Gonzalez C^1*, Gutierrez M¹, Ruiz M², Huete B², Gonzalez S³, Gallego J⁴ and Cava F¹

¹H.I. Sofia, Genetic Department, Sebastian de los Reyes Madrid, Spain

²Department of Pediatrics, Av. 9 de Junio, 2, 28981, Parla, Madrid, Spain

³ICM lab, Rúa María Barbeito, 61, Lugo, Spain

⁴Jiménez Díaz Foundation, Department of Genetics, Av. Reyes Católicos, 2, 28040, Madrid, Spain

*Corresponding Author : Cristina González
H.I. Sofia, Genetic Department, Sebastian de los Reyes Madrid, Spain
Tel: 0034914842324
E-mail: cgonzalez@brsalud.es

Received: April 18, 2017 Accepted: June 24, 2017 Published: June 30, 2017

Citation: Gonzalez C, Gutierrez M, Ruiz M, Huete B, Gonzalez S, et al. (2017) A Rare Case of Isodicentric Xq28 that Causes Mental Retardation: Molecular Characterization and Review. J Genet Disor Genet Rep 6:2.doi: 10.4172/2327-5790.1000154

Study background: Isodicentric X chromosome is a rare structural abnormality in which the arms of the chromosome are mirror images of each other with two centromeres. Little description is available about characterization or phenotype-genotype association in isodicentric Xq28. While some of the females are normal, most only present premature ovarian failure or amenorrhea, but mental retardation is not usually reported.

Methods: We present a study of cytogenetic and molecular characterization of an isodicentric Xq28 found in a development retarded girl with dysmorphic features. G and C banding, CGH array and Bisulfite Methylation techniques were used.

Results: The study showed an almost total trisomy of X chromosome (Xper->Xq28) with a 1.10 Mb deletion in Xq28:qter, with two centromeres and a total skewed inactivation of one X chromosome. The deletion in Xq28 in this patient includes genes that are implicated in X-linked mental retardation and autism spectrum disorder.

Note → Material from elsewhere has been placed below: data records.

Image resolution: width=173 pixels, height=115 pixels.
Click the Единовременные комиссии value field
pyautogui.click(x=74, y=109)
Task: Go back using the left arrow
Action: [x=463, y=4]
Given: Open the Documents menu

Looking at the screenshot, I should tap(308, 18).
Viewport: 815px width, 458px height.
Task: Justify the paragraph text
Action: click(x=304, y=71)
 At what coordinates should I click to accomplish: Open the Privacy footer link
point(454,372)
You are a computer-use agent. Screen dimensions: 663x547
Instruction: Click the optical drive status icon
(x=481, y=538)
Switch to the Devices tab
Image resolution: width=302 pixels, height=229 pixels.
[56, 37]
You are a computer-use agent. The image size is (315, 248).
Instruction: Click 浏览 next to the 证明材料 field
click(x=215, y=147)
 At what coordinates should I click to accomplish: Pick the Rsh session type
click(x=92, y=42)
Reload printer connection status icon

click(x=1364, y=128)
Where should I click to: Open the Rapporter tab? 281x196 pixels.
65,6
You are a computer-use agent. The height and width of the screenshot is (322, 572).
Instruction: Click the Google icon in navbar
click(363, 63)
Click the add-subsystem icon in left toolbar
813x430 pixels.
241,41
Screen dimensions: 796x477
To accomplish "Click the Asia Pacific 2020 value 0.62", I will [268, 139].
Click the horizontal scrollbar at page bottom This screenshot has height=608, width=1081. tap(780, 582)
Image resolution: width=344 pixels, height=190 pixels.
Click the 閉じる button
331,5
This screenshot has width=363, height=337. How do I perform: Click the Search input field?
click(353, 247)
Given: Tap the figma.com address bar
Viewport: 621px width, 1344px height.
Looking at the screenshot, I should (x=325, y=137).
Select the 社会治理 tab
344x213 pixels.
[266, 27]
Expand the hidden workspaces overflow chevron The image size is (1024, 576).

Conclusion: Molecular studies help to elucidate genes that are implicated to understand the phenotype. The mental retardation and dysmorphic features in our patient can be attributed to the affected genes, their regulation and tissue expression. Although mental retardation is not usually reported this possibility has to be taken into account inorder to suggest a genetic counselling in prenatal diagnosis and de novo findings. Literature on isodicentric X chromosomes with various breakpoints on Xq is reviewed and summarized in this report.